GVR: Oh yes, it is. (And hi, Phil!) I like it because it strikes a very Pythonic balance between theory and practice, and because the organization of the project is very similar to that of Python itself. The Django developers run an excellent open-source project, listening carefully to their users and contributors, without being distracted by “feature-itis”.

JG: KDE 4.x has abandoned the classic desktop for Plasma, which supports writing scripted add-ons, or applets, in a number of programming languages. Do you see a role for Python in this space?

GVR: This is the first I've heard of this, so I'd rather not make any rash comments. I hope that if Plasma becomes popular, its developer makes it scriptable using Python.

JG: What interesting trends have you seen lately in the development of the Python community?

GVR: I'm very happy with the influx of new developers in the past year or so. This has really enriched the community with new ideas and new areas of expertise, and removed the pressure from some of the old hands who have been keeping things running for many years.

Another, quite unrelated, but also hugely exciting, trend is the activity in the PyPy Project. As you may remember, PyPy started out as an attempt to write a portable Python interpreter in Python, made fast by the use of a Python-specific JIT. Most PyPy developers are in Europe, and with two years of EU (European Union) funding, the project has made tremendous progress. As agreed ahead of time, the EU funding ended after two years, but recently Google has started funding some specific PyPy activities, and I am excited that these will eventually make PyPy a viable alternative to CPython.

JG: You have been working for Google now for almost three years. Can you divulge what they've had you working on, or is it top secret? Also, is Python subject to Google's 80/20 rule—the one that allows employees to spend 20% of their time on personal projects that are potentially worthwhile to the business—or do you have a different arrangement?

GVR: It's no secret that my first Google project was Mondrian, an internal Web tool for collaborative code reviews using Perforce. Since last November, I've been working on Google App Engine, an exciting project that allows Web developers to run scalable Python Web applications on Google's powerful infrastructure. (In the future, other languages also will be supported.)

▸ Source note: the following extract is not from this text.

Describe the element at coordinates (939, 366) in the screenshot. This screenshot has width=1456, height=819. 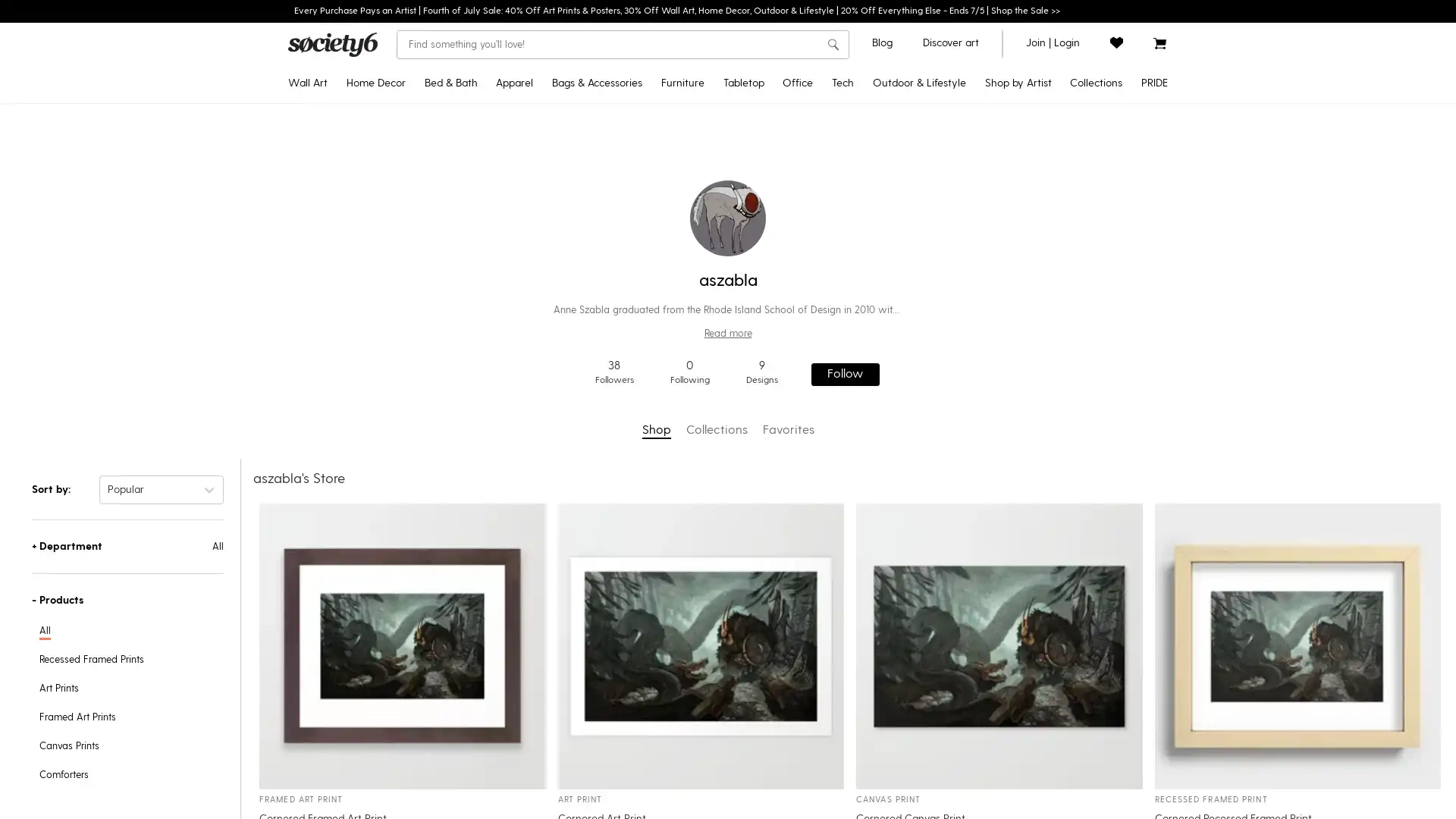
I see `Picnic Blankets` at that location.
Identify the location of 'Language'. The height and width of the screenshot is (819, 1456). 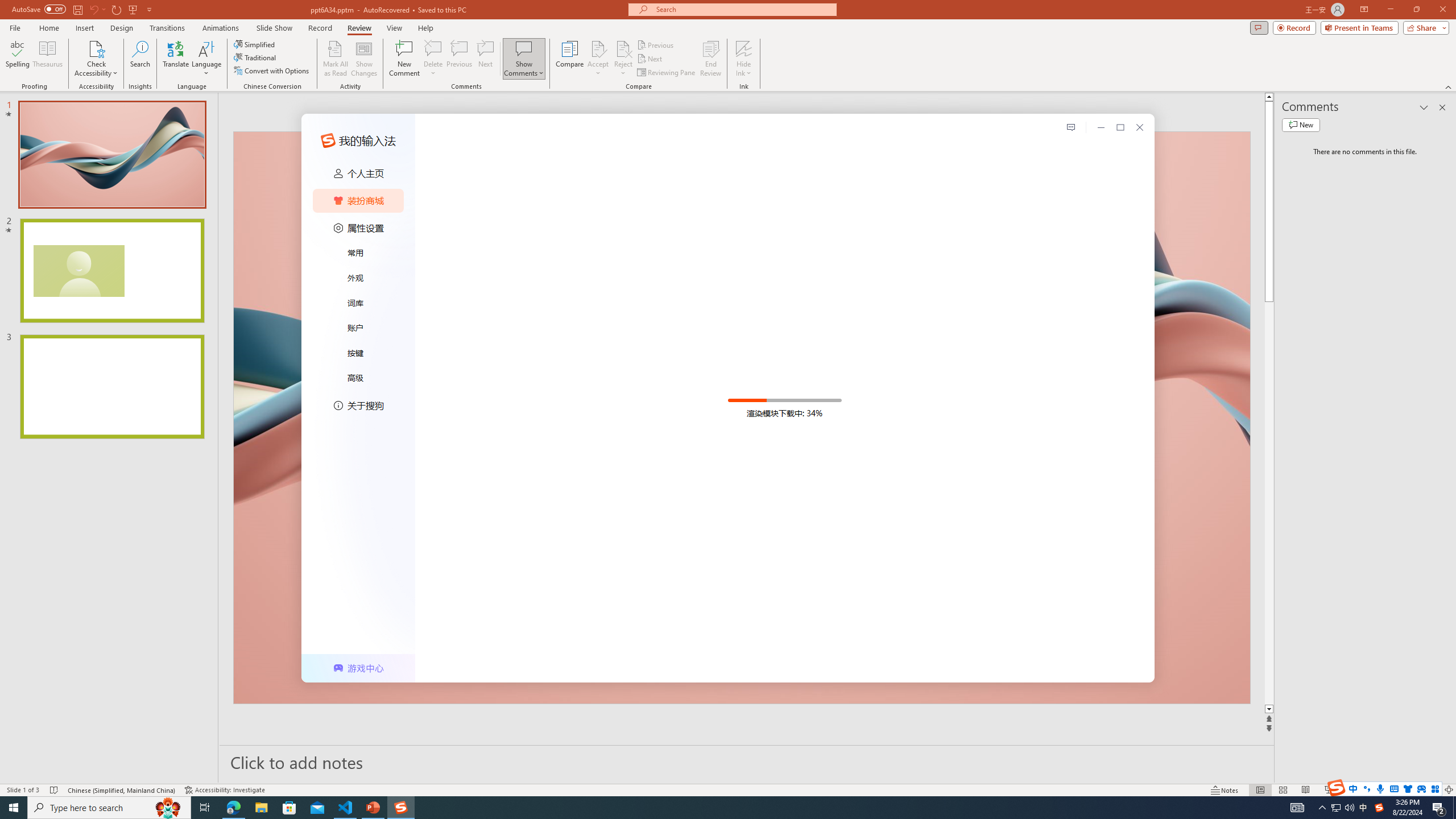
(206, 59).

I have written an App Engine demo that reuses some components of Mondrian and refactors them into a code review tool for Subversion. With Google's permission, I have released this as open source. You can see it working at codereview.appspot.com, and you can find a link to the source code there as well.

I don't have a 20% project per se, but I have Google's agreement that I can spend 50% of my time on Python, with no strings attached, so I call this my “50% project”.

JG: Thanks so much for your insights, Guido, and good luck with the new Python!

James Gray is Linux Journal Products Editor and a graduate student in environmental sciences and management at Michigan State University. A Linux enthusiast since the mid-1990s, he currently resides in Lansing, Michigan, with his wife and cats.